В день защиты курсовика, вечером, я поехал к отцу.

Отца я вижу редко, потому что живет он отдельно, за долгой дорогой в электричке среди темного пространства, за двадцатью минутами соскальзывания ног по жидкой глинистой дороге через поле, кладбище и парк. И когда, уже сидя на кухне, трогаешь ручку холодильника, и он, щелкнув, открывает свое белое с инеем нутро, и включается мягкий свет, освещая разноцветные картонные коробочки, свертки, потемневшие от пропитавшего их жира, а на медленно отъезжающей дверце просвечиваются вставленные в нее зеленые и белые бутылки, или когда ходишь бесшумно по мягким коврам комнат, среди полированной темно-вишневой мебели, старинных японских чашечек и лазурных ножичков на полках буфета, — все это кажется особенно удивительным после километров грязи, холода и дождя.

Отец, развалясь, сидит в своем профессорском кресле, возле лимонного облака настольной лампы, сморщив лицо, согнав его к середине с тем преувеличенным выражением крайней озабоченности, с которым он предстает на фотографиях, вклеенных за обложками его научных книг, и в дрожащих кадрах кинохроники, и в голубом семейном альбоме.

Я на своем лице тоже знаю эту гримасу, — говорят, мы все больше становимся похожи.

От окон, освещенная вначале, уходит рядами вдаль мягкая ярко-зеленая травка — его сорта, гибриды, — о них он рассказывает только в письменном виде, да и то крайне неохотно.

Я редко вижу его за работой, он никогда не давит своей работой и своей жизнью, хотя, конечно, у него нашлось бы, чем давить. Но если даже его начинают расспрашивать о его делах и обстоятельствах, он либо молчит, щелкая языком, либо залепит такую чушь, что ее даже ложью не назовешь. После чего дальнейшие расспросы бессмысленны.

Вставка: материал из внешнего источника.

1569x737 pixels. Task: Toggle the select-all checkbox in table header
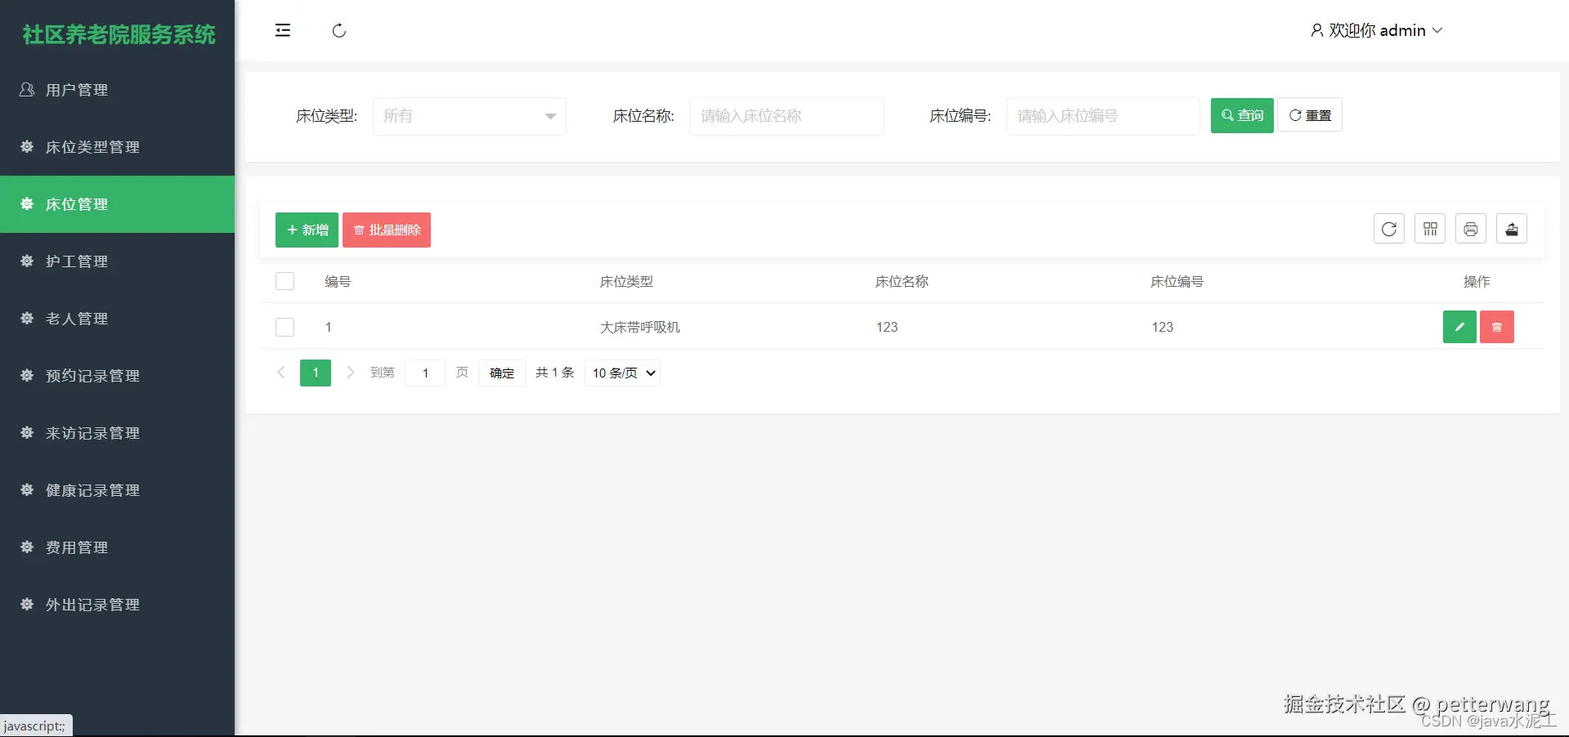click(x=284, y=280)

Здесь мы с отцом тоже похожи, я тоже не очень люблю делиться, открывать душу, советоваться с кем-то о своей жизни.

Разговаривая с ним, все время чувствуешь себя банальным, однообразным, пресным. Спросив тебя о чем-то, он может вдруг понять все заранее, по твоему лицу, по открытому для ответа рту, и дальше, на протяжении всей длинной ответной фразы, он будет дико скучать, вовсе этого не скрывая.

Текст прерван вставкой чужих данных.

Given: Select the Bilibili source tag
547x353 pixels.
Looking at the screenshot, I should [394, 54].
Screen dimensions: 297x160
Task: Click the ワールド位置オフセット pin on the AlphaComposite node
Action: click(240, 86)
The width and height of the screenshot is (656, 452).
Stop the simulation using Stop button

Думая о том, как он в тридцать пять лет сумел стать профессором, а сейчас, в сорок шесть, очевидно, станет академиком, я понимаю, что причиной этого явился его ум — дурашливый, неявный, кислый, но очень цепкий, настоящий мужицкий ум.

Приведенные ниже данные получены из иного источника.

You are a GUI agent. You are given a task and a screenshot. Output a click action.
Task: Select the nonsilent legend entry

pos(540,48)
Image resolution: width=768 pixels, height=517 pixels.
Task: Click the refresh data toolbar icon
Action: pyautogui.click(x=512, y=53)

Мы переходим на кухню и там выпиваем, закусив семгой, — по-видимому, за курсовик, хоть это и не говорится.

— Что делать будешь в отпуске?

— Не знаю.

Я и действительно еще не знаю. По линии волнения? По линии удовольствия?

— А мне бы, — вдруг говорит отец, — выбраться из этих чертовых желудочных санаториев, я бы на родину поехал, на Волгу. Какой там Крым, лучше Волги ничего нет! Какая высота, простор. Погулять, себя вспомнить...

А рыбалка! Тянут невод — одни по берегу, а другие далеко плывут, на лодке. Но вот начинают плавно к берегу выруливать, конец с концом сводить. И образует невод огромный полукруг, а в нем словно ртуть бурлит. Соединяют концы и бегут на берег, из дырок вода льется. И вот появляется мотня — большой мешок, полный рыбы. Рыба так и кишит, и бьется. Сверху мелочь, а большая поглубже забирается. Вот выскочит наверх щука, проскользит по другой рыбе, как змея, и опять вглубь зарывается. И стоят рыбаки с такими ковшами на палках, и сначала мелочь снимают сверху, — тут хозяйки набегают, с кастрюлями, и рыбаки всю мелочь прямо им в кастрюли. А потом идет и покрупнее, — эту вываливают в лодки. Ставят эти лодки караваном, прицепляют к моторке и — на рыбозавод. А лодки знаешь какие? Дырявые. Дощаники называются. Вся передняя часть щелястая. Для обмена воды, чтобы рыба не уснула. Только потому дощаник и не тонет, что на корме имеется отсек, плавучий, без дыр. Там и люди сидят. А остальное — рыба. Опустишь руку — длинные, холодные, упругие тела так и бьют...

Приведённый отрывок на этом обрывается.